◆ **AVAILABLE RECORDS**:
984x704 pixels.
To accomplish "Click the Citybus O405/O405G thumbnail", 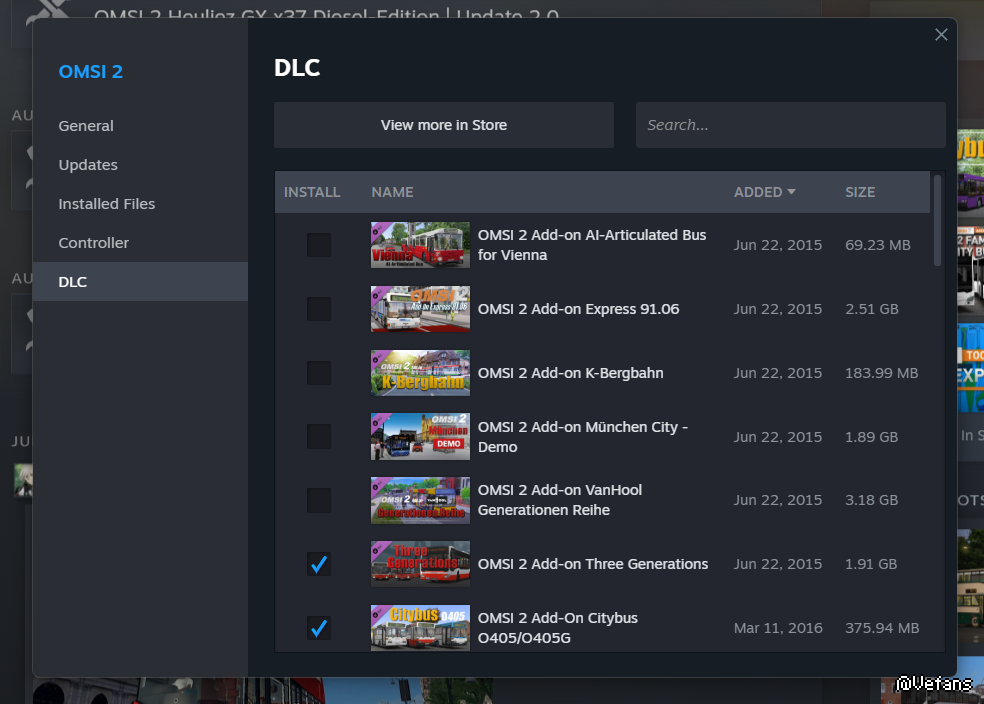I will click(x=420, y=628).
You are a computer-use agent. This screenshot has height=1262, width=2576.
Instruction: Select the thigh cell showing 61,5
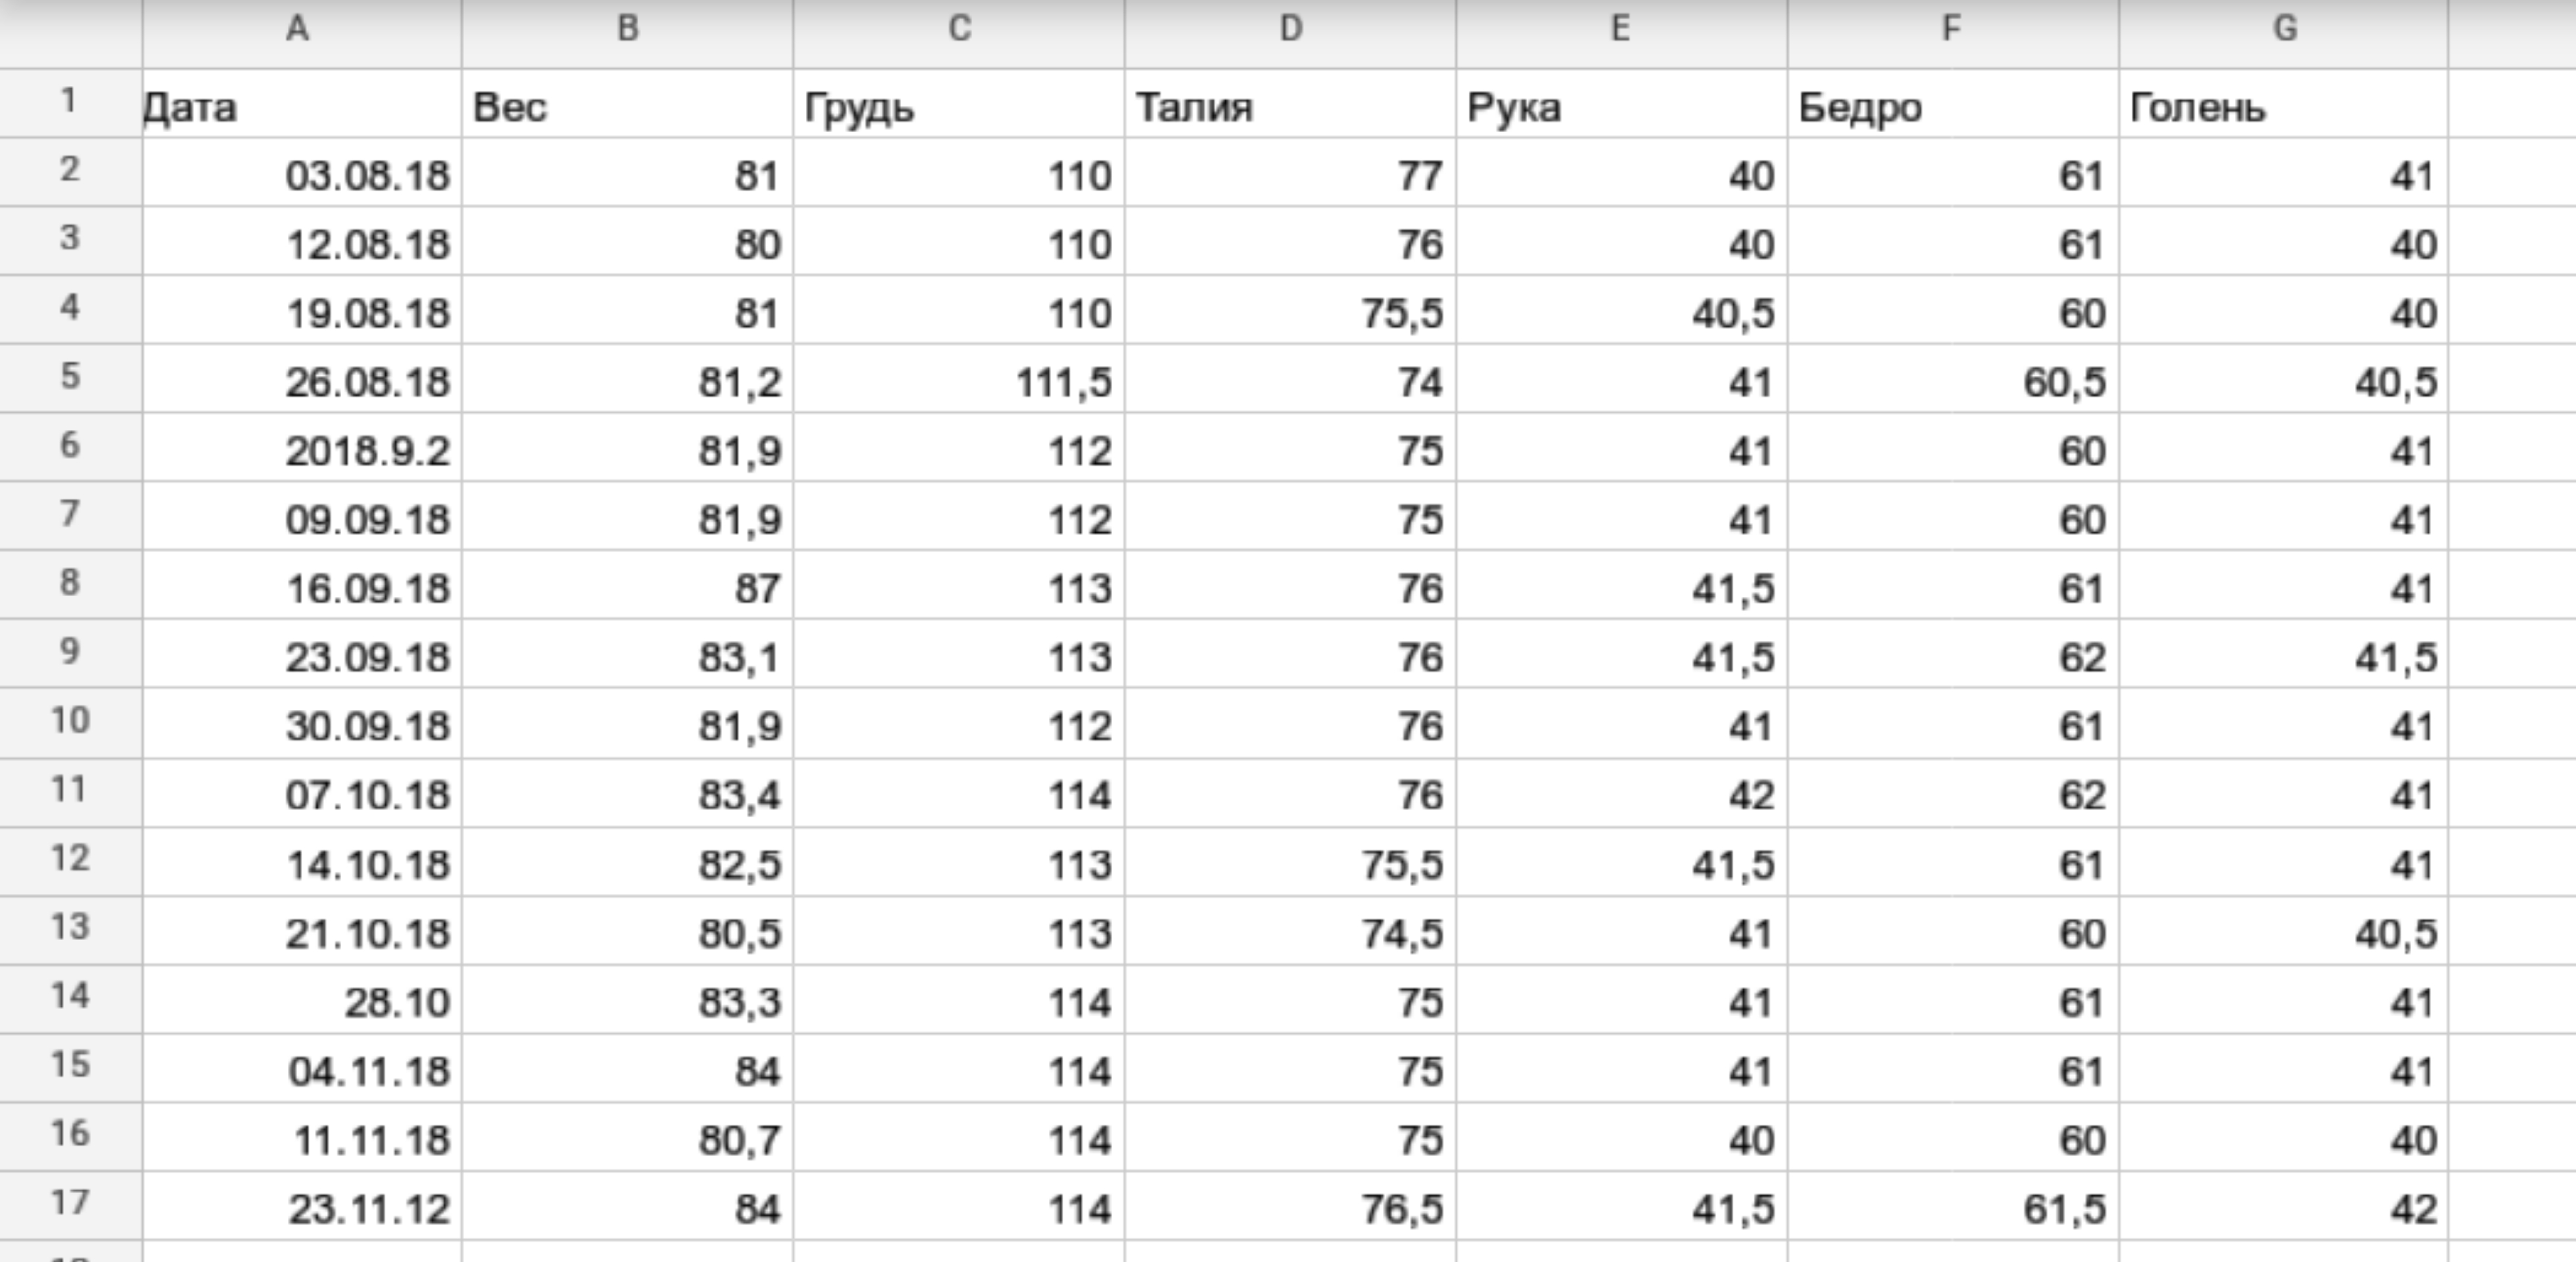1952,1209
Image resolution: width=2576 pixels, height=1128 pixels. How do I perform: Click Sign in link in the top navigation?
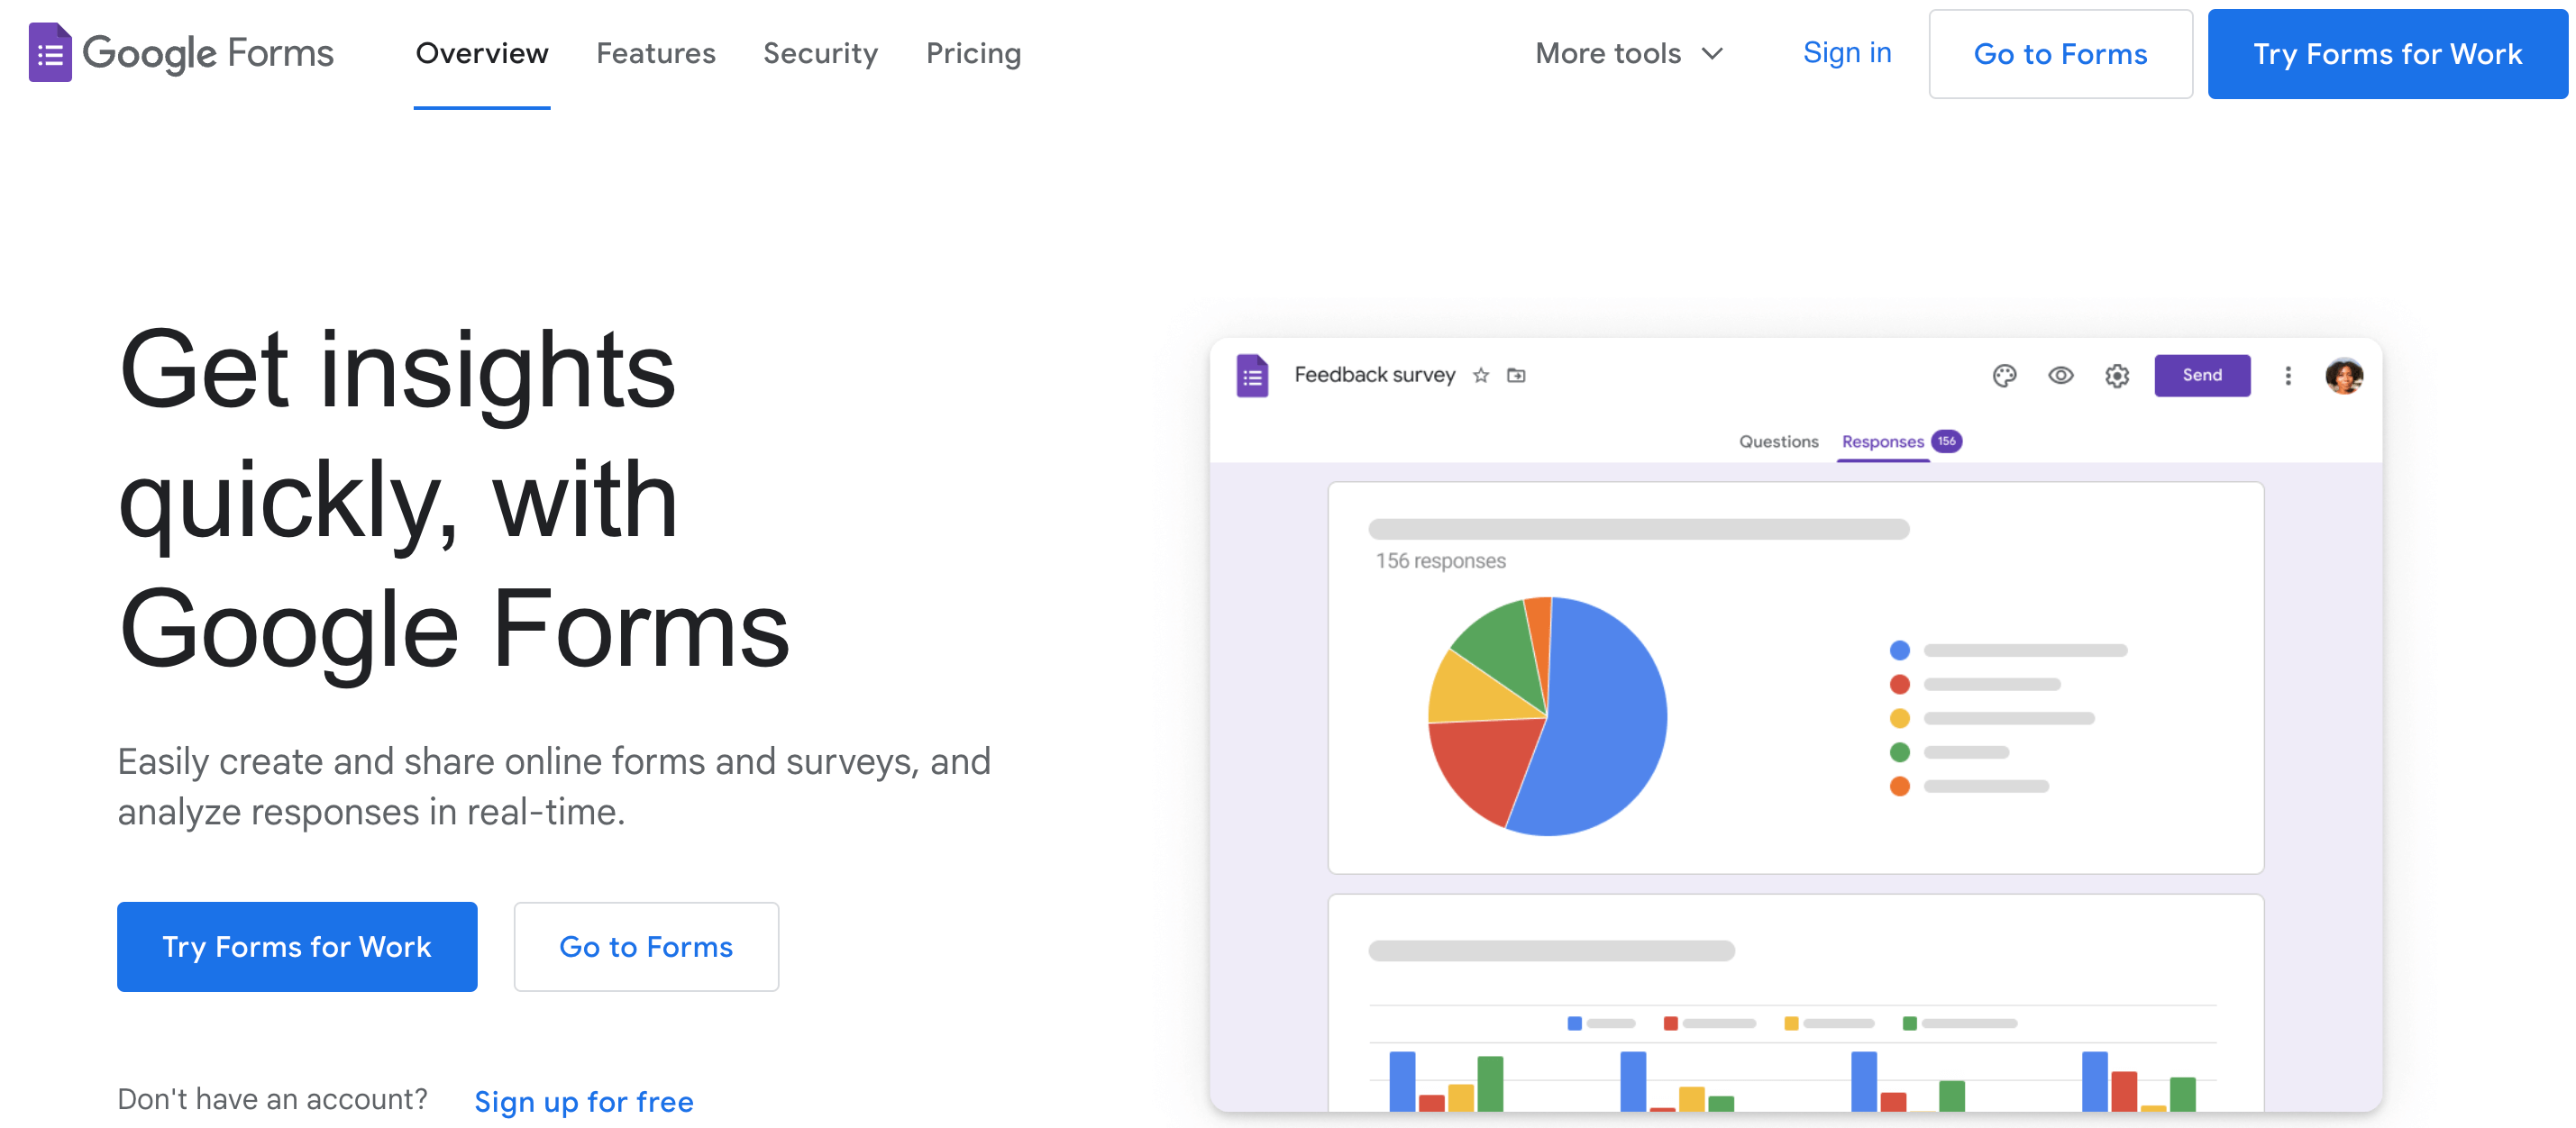pyautogui.click(x=1847, y=50)
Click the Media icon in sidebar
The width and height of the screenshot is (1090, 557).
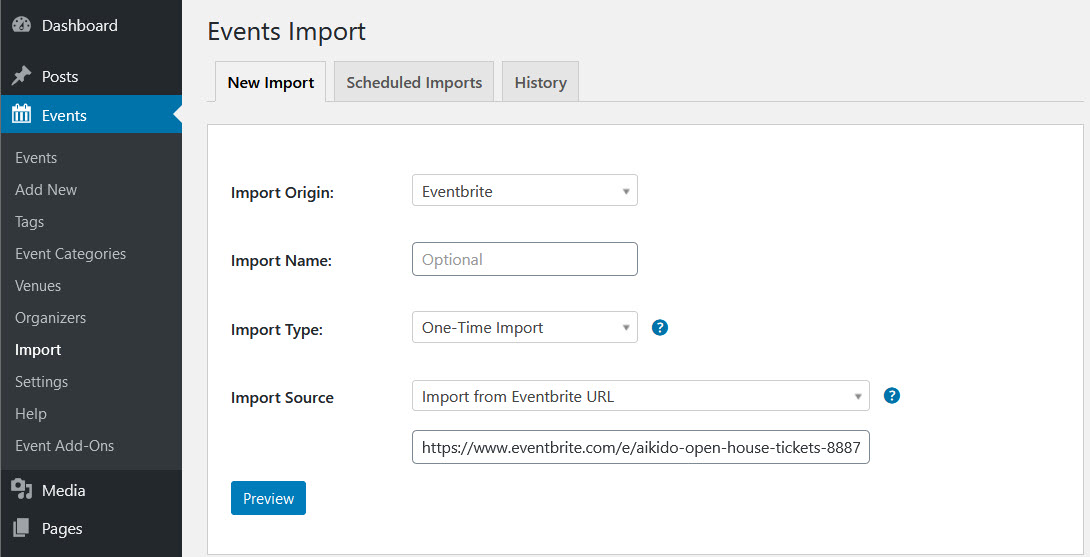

◆ **DO THIS**: How many lines in the items above contain the string "screenshot" when you tally only matches with identical capitalization? Reply with the number alone.

◆ **EXERCISE RESPONSE**: 2